Air chilling is short-term chilling used in abattoirs to quickly reduce the temperature of the carcass and is often preferred in slaughterhouses in the UK for efficiency and carcass quality (Belk et al., 2021). Additionally, immersion with chemical decontaminants is not authorised for use on poultry carcasses in the UK, with regulatory frameworks (GOV.UK, 2004) that prioritise hygiene controls throughout the production process.

Table 3.Summary of publications that use air chilling and the reported changes in Campylobacter levels. The table reports the experimental details in the publications. The sample size refers to the samples tested per condition in the publication. The range of log10 reductions refer to the reported means.
Author Time grouping Number of Samples Minimum Log Reduction Maximum Log Reduction Temperature, °C Time, min
Abu-Ruwaida et al., 1994 55-99 min 11 0.1 0.2 5 75
Allen et al., 2007 1380 min 90 0.6 2 4 1380
Allen et al., 2007 55-99 min 110 -0.4 2 Unspecified 75
Boysen & Rosenquist, 2009 100-180 min 75 0.03 0.69 3 180
Chen et al., 2020 Unspecified 10 -0.35 -0.35 Unspecified Unspecified
Huezo et al., 2007 100-180 min 32 1.4 1.4 <0 150
James et al., 2007 100-180 min 48 0.33 0.4 0 to 15 120
Oosterom et al., 1983 55-99 min 24 -1.49 2.42 0 55
Reich et al., 2008 100-180 min 5 0.3 0.3 3 180
Rosenquist et al., 2006 100-180 min 60 0.69 0.97 0 105
Stella et al., 2021 <55 min 39 -0.18 1.09 2 35
Zhang et al., 2011 100-180 min 15 -0.61 -0.61 1 150
Zweifel et al., 2015 100-180 min 270 -0.22 0.18 Unspecified 100 to 170

Table 3 shows the mean log10 reductions in Campylobacter spp. following air chilling across different time ranges (minutes), from 13 studies. Temperature ranged from 0 °C to 15 °C across all studies. The observed reductions fall within -1.49 to 2.42 log10, and large variability exists across studies.

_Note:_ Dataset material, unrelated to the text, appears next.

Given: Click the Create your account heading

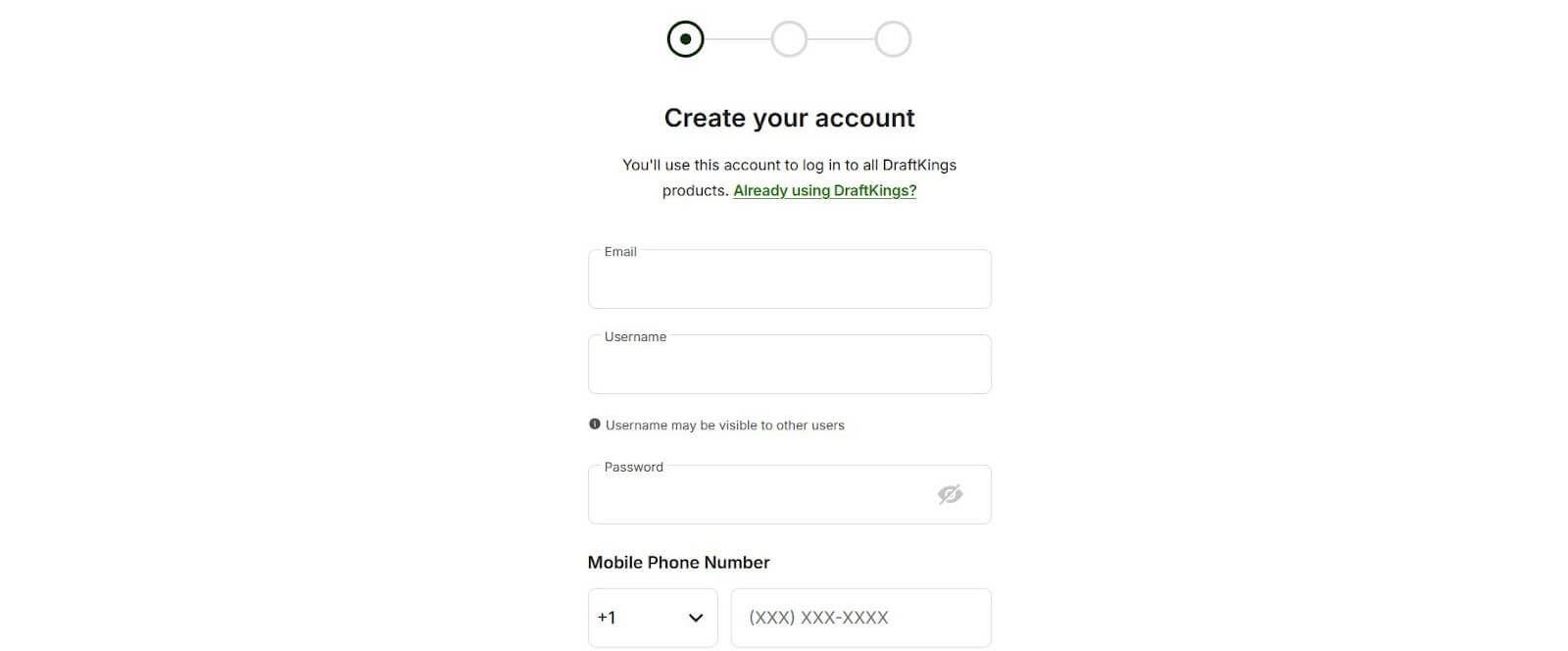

These studies largely measure natural Campylobacter contamination using carcasses from abattoirs, so the results are more likely to reflect what happens during processing compared to studies inoculating chicken meat. Overlapping intervals and some variability in study designs, such as differences in temperature, duration, and sample size, limit statistical analysis and interpretation. However, in general, while air chilling reduces bacterial counts, it does not eliminate contamination entirely.

A large proportion of studies fall within the 100 - 180 minute time range, with less data available on shorter or longer durations, other than Allen, 2007, which recorded the results of a longer chilling process of 23 hours in an abattoir (Allen et al., 2007). Chen et al., 2020, did not specify a timeframe as the study used standard air chilling practices (Chen et al., 2020).

Three studies report no reduction or negative reductions (i.e. apparent increases), ranging from 0 to –0.61 log10, following the air chilling intervention (Chen et al., 2020; Zhang et al., 2011; Zweifel et al., 2015). Zhang (2011) attributes the observed increase of 0.61 log10 CFU/ml in Campylobacter levels after air chilling to the cetylpyridinium chloride antimicrobial treatment applied beforehand. This treatment likely acted as a bacteriostatic agent, temporarily inhibiting bacterial growth rather than killing the bacteria, which allowed surviving cells to resume growth during or after chilling. Small apparent increases (or decreases) in Campylobacter levels may simply be due to errors or variations in measurement or biological noise rather than a significant effect.

In general, of the 13 studies reviewed, 10 showed reductions in the prevalence of Campylobacter spp. when exposed to air chilling treatments. However, the data indicates no clear pattern between the time ranges (0 to >180 minutes) and increased reduction of Campylobacter spp. for air chilling.